Risk factors for Peripheral Vascular Disease include:

  • Diabetes – this is the most significant risk factor
  • Cigarette smoking
  • Advancing age
  • Family history of peripheral vascular disease, stroke or coronary artery disease
  • Medical history of stroke, cardiovascular disease or heart attack
  • Overweight or obesity
  • Sedentary lifestyle
  • High blood pressure (hypertension)
  • High blood cholesterol (hypercholesterolaemia)
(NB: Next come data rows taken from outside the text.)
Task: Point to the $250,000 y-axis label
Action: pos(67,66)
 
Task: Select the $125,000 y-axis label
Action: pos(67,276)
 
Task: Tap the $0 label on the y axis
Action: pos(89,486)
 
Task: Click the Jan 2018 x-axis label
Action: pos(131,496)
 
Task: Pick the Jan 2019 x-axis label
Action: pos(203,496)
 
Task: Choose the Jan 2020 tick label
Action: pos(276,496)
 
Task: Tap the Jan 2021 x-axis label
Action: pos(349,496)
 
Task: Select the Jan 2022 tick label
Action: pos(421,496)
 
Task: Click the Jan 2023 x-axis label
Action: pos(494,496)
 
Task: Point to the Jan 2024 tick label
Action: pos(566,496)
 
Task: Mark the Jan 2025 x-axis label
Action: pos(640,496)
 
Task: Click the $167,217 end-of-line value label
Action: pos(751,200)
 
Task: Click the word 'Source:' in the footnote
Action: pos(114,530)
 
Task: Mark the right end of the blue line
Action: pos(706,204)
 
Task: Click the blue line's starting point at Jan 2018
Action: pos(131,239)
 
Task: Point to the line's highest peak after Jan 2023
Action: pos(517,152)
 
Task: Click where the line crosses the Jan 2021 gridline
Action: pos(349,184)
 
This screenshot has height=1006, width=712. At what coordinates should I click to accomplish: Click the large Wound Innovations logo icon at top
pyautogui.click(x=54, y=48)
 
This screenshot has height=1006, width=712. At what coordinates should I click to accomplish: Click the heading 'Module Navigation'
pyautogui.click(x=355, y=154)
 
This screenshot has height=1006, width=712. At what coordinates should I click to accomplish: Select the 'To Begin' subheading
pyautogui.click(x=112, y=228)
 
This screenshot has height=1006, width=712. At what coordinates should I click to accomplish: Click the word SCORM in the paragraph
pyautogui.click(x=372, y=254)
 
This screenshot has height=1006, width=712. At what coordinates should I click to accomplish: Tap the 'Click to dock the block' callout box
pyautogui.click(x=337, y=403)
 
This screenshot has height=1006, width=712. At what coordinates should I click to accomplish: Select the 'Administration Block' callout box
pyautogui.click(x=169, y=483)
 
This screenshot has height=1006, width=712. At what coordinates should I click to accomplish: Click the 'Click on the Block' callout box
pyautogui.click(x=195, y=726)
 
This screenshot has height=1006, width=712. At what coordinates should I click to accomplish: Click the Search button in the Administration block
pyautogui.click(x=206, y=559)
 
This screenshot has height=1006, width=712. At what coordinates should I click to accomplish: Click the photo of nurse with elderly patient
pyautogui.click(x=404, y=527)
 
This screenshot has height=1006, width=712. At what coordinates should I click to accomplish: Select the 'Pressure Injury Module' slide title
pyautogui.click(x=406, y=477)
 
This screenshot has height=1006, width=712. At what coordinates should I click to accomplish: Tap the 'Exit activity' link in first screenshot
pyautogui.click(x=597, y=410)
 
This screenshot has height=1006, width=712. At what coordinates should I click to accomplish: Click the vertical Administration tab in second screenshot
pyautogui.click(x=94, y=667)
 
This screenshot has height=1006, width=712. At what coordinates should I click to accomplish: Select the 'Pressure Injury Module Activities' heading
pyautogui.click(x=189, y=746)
Diagnosis of Peripheral Vascular Disease may include:

  • Medical history
  • Physical examination
  • Family history
  • Pulse check, using a stethoscope to listen for signs of reduced blood flow through a blood vessel
  • Ankle/brachial index (ABI) test, which compares the blood pressure readings of the arms and legs to check for differences
  • Exercise test, usually performed on a treadmill while blood pressure is taken to check for a drop in blood pressure within the affected body part
  • Non-invasive scans such as ultrasound, CT (computed tomography), or magnetic resonance imaging (MRI) to locate narrowed sections of blood vessels
  • Angiography, the injection of a contrast dye into the blood vessel can be visualized in real time upon x-ray examination to look for any obstructive disease

Treatment of Peripheral Vascular Disease

  • Medications – to help treat atherosclerosis, such as statins to lower LDL cholesterol and antihypertensive drugs to lower blood pressure.
  • Drugs to treat blood clots – treatment may include various medications (including anticoagulants and anti-platelet drugs) to prevent blood clots from developing and medications (including thrombolytics) that dissolve existing blood clots.
  • Angioplasty – this procedure, usually performed under sedation and local anaesthetic, involves threading a thin tube (catheter) into the narrowed blood vessel through a small incision, usually in the leg. Once the catheter reaches the narrowed or blocked site, the small balloon on its tip is inflated. This widens the blood vessel and improves blood flow. Angioplasty is usually considered as a temporary measure.
  • Percutaneous insertion of a stent – a stent is a metal ‘sleeve’ that is implanted inside the narrowed blood vessel during an angioplasty procedure to prop it open. Stents may be impregnated with medications that help to prevent scar tissue from narrowing the treated area of blood vessel.
  • Atherectomy – this procedure involves “cutting away” the fatty obstruction with a small rotational drill-like instrument from the inside of the artery itself.
  • Bypass surgery – this operation is usually only considered in severe cases that don’t respond to other treatments or in cases that involve large sections of the diseased blood vessel. A section of healthy vein is taken from somewhere else in the body and surgically grafted to re-route blood flow around the blockage in the affected blood vessel. A surgeon may sometimes use a piece of synthetic tubing to detour blood flow.